SOS Jeunesse gère, par exemple, le CER 93 situé aux Quatre chemins à Aubervilliers, “l’un des rares en milieu urbain“, décrit Dabo Diarra qui en est le chef de service. La structure offre une alternative à l’incarcération avec une spécialité: les arts et métiers du cirque. “On accueille huit jeunes multirécidivistes.
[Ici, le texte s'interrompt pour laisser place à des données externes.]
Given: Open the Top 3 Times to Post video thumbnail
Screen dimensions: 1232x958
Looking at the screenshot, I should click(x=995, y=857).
On les accompagne sur une période de quatre mois et demi qui débute avec un séjour de rupture dans le sud de la France où ils font des sports extrêmes.” Le but est de favoriser la mise en place “d’une relation de confiance essentielle pour mener à bien le travail éducatif à proprement dit“, décrit Badr Houabrim, le directeur-adjoint du CER 93.

© Charles Henry
Le P’tit truck en plus, food truck de l’UEAJ de Villemomble.
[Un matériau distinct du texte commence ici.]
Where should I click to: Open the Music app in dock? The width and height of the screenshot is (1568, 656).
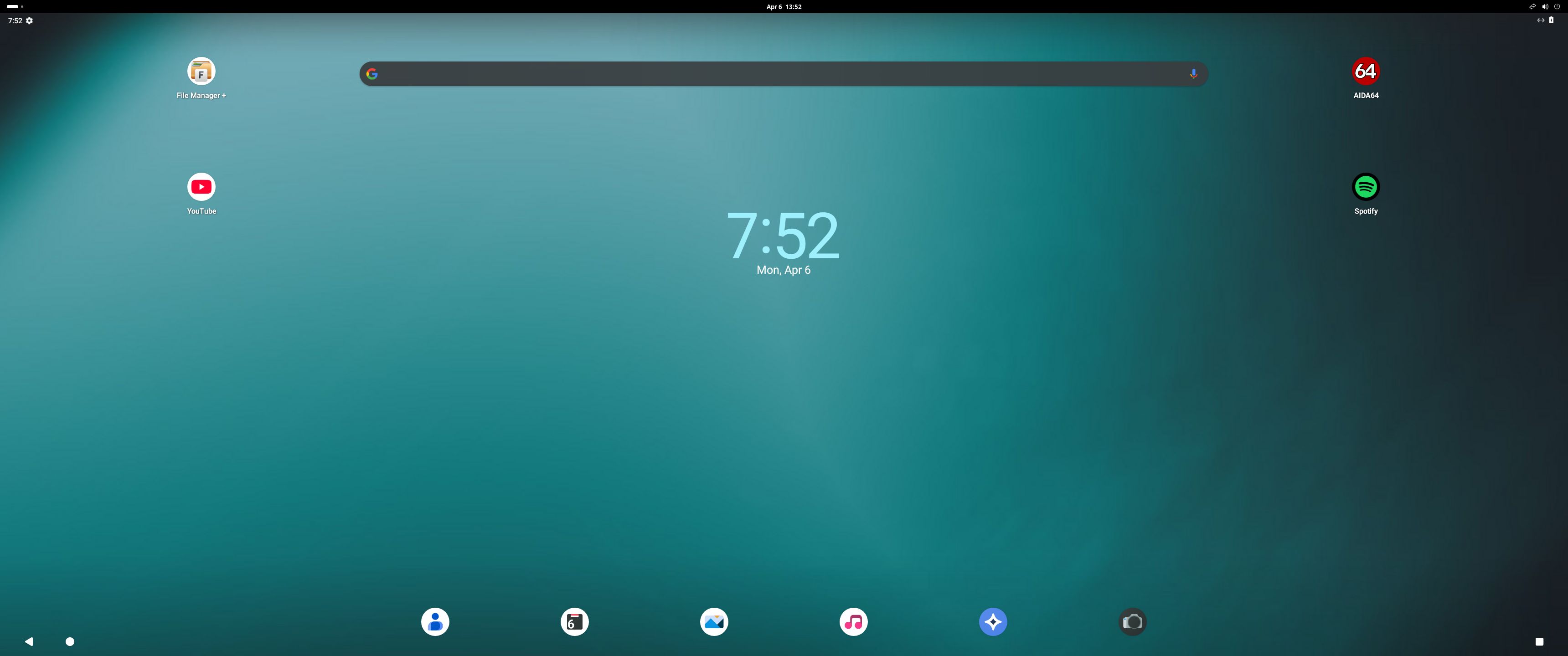[x=853, y=622]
Pas plus de délinquance mais plus de rixes

Quand on parle de justice de proximité, il s’agit de la diversité de possibilités qui s’offrent en fonction des problématiques des jeunes, explique Jean-Christophe Brihat. En recourant aux associations, l’objectif est de donner des outils et des relais aux éducateurs qui suivent les mineurs les plus compliqués.
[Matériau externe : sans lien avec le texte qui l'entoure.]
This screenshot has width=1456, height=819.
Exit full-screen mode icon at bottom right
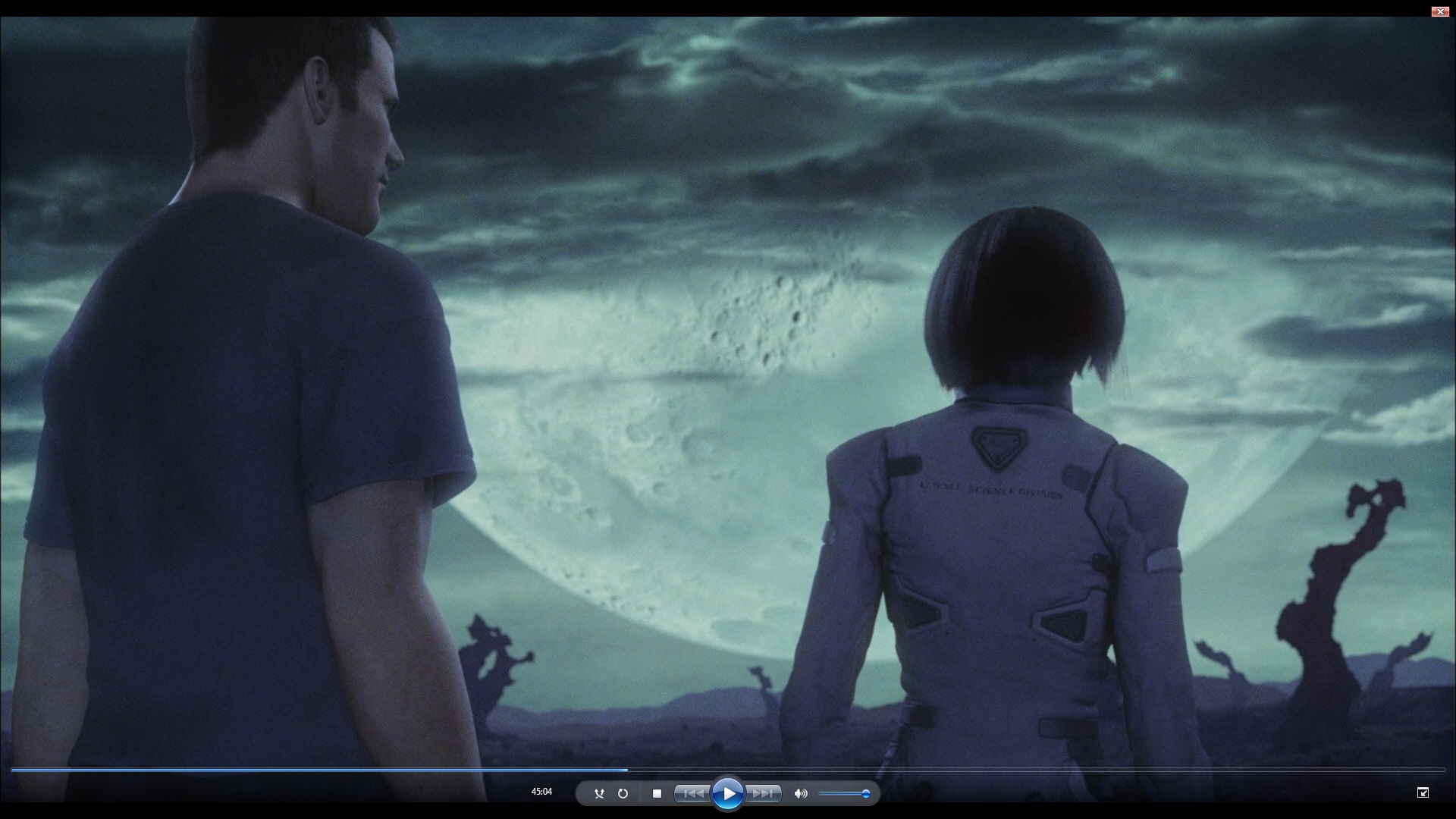pos(1423,792)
Si le patron de la PJJ 93 ne distingue pas d’explosion de la délinquance, dont la croissance de 8% chaque année depuis six ans correspond à la croissance démographique, Jean-Christophe Brihat pointe la montée en puissance de certaines problématiques comme les rixes “avec des décès d’un voire deux jeunes par an“, comme celle, encore récemment, du Bagnoletais Ibrahima, en septembre dernier.

Sensibilisation avec le rappeur Adama Camara

Pour tenter de sensibiliser les mineurs pris en charge aux danger des rixes, la PJJ s’appuie notamment sur le collectif de mamans (créé dans le 19ème arrondissement de Paris) Action ré-Elles et sur l’expérience d’Adama Camara, alias Sansan. Le rappeur, qui a lui-même été condamné après avoir vengé son petit frère à Garges-Sarcelles (Val d’Oise), a fait de cette cause un engagement. Il anime des ateliers d’écriture “pour mettre des mots sur des maux” avant d’enregistrer les textes en studio. “Les rixes c’est malheureusement des héritages, analyse-t-il. Il y a des villes qui s’affrontent depuis vingt ou trente ans. Aujourd’hui, l’enjeu c’est de casser ça. Parfois les jeunes que je vois ne savent même pas pourquoi ils s’embrouillent.”

Quand vous prenez les jeunes en début de semaine et en fin de semaine ce ne sont pas les mêmes. Ils deviennent plus ouverts, ils prennent conscience de la futilité de ces rivalités. Quand je leur montre le documentaire Rixes, ils comprennent la gravité de la réalité“, motive Adama Camara.

Santé mentale, prostitution, mineurs isolés

D’autres phénomènes tendent aussi à prendre de l’ampleur, telle que la prostitution et l’accroissement des mineurs non accompagnés. “Des missions plus spécifiques nous reviennent aussi comme la prise en charge de ces jeunes qui reviennent de la zone irako-syrienne, détaille. La PJJ 93 doit s’occuper quasiment de trois quarts de ces jeunes qui arrivent à l’aéroport Charles de Gaulle. Ce sont public supplémentaires qui se greffent à un territoire qui est déjà complexe, sous tension.”

Nombre d’acteurs soulignent aussi les difficultés liées à la dégradation de la santé mentale. “Il y a de plus en plus de jeunes qui ont une nécessité de soins, qui ont des problèmes psychologiques, voire psychiatriques, témoigne Dabo Diarra. Nous on n’est pas prêt à ça, même si on un psychologue mais qui n’est là qu’à 30% du temps, ce qui n’est pas suffisant. Nous sommes dans l’accompagnement de la délinquance de la jeunesse. Il est vrai qu’on a une psychologue qui est présente, mais elle est là à 30% (2,5 jours), ce qui n’est pas suffisant.

Ce que l’on sait moins, c’est les ressources de ce territoire, sa richesse associative, son militantisme fabuleux. Il se passe énormément de chose. On n’a aucun problème à faire des projets sur le sport, la culture ou l’insertion professionnelle“, insiste Jean-Christophe Brihat.